↓↓↓

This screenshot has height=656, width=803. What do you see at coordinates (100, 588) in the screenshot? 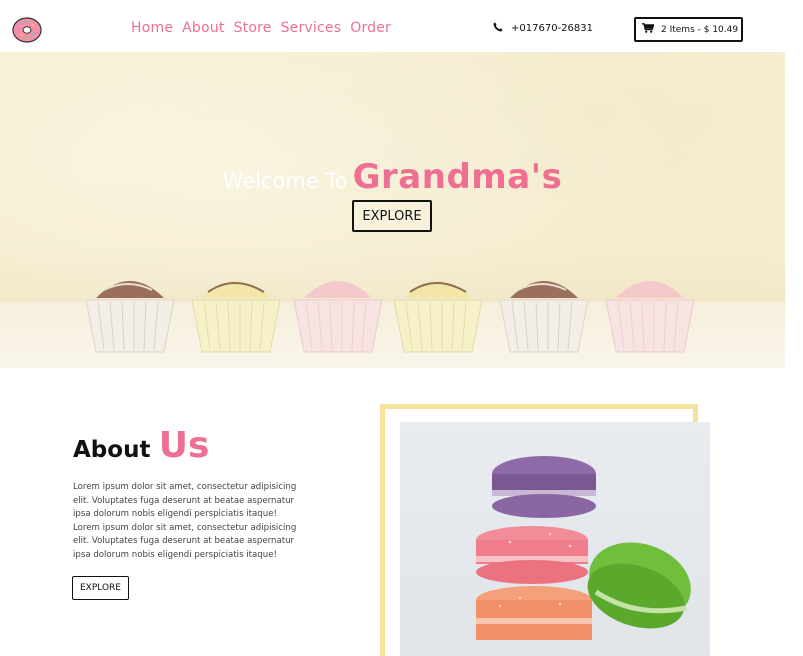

↑↑↑
↓↓↓

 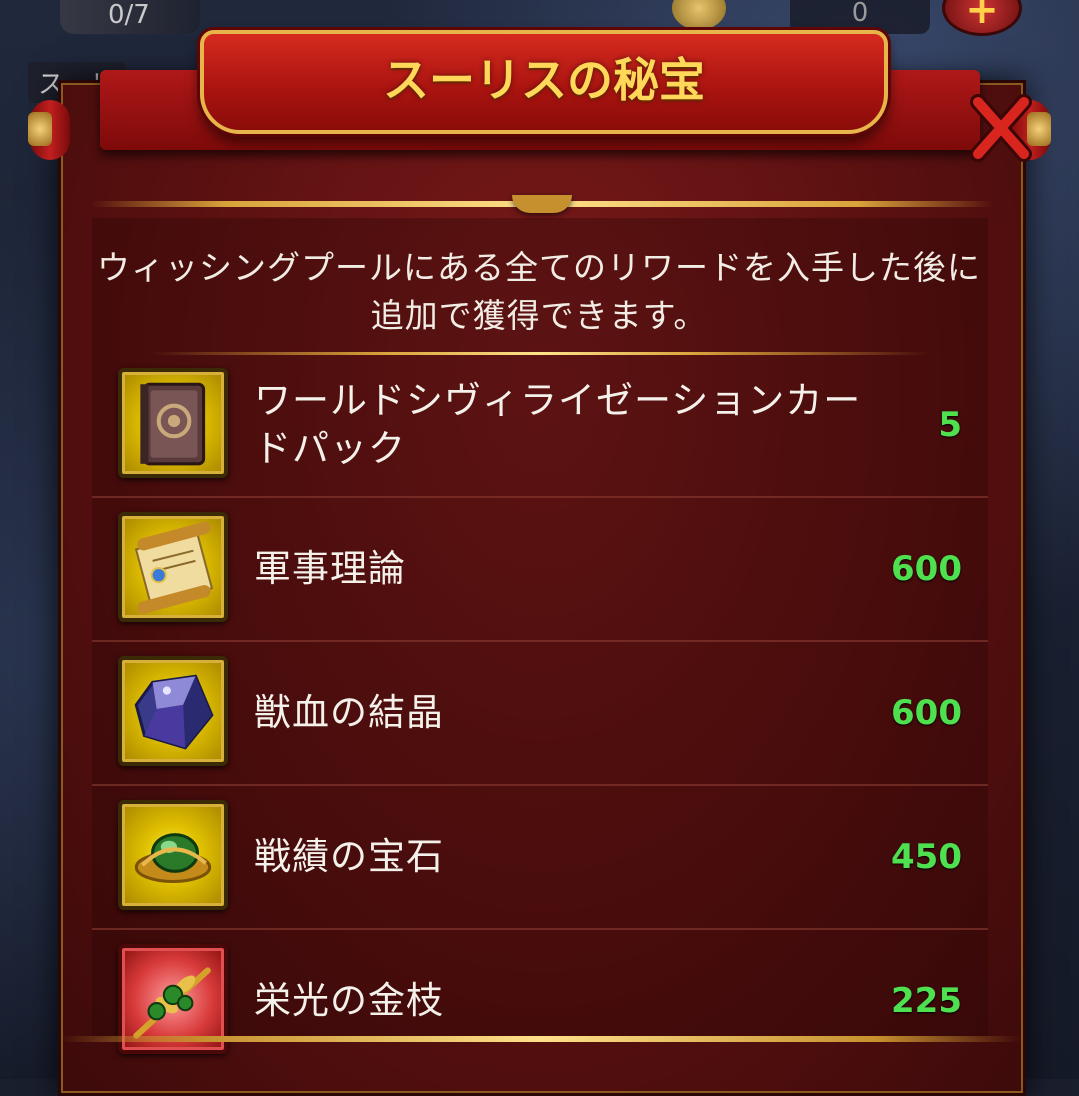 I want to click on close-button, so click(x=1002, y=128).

↑↑↑
↓↓↓

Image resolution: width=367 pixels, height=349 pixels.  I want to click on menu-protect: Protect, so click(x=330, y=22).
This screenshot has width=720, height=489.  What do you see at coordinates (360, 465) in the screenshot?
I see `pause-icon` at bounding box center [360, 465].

↑↑↑

### BRIEF
Starting at the line that contains "Image resolution: width=367" and ending after the line that contains "center [360, 465].", rewrite those lines of the records with "resolution" swapped for "size". Leave everything else unchanged.

### PROBLEM SOLUTION
Image size: width=367 pixels, height=349 pixels.  I want to click on menu-protect: Protect, so click(x=330, y=22).
This screenshot has width=720, height=489.  What do you see at coordinates (360, 465) in the screenshot?
I see `pause-icon` at bounding box center [360, 465].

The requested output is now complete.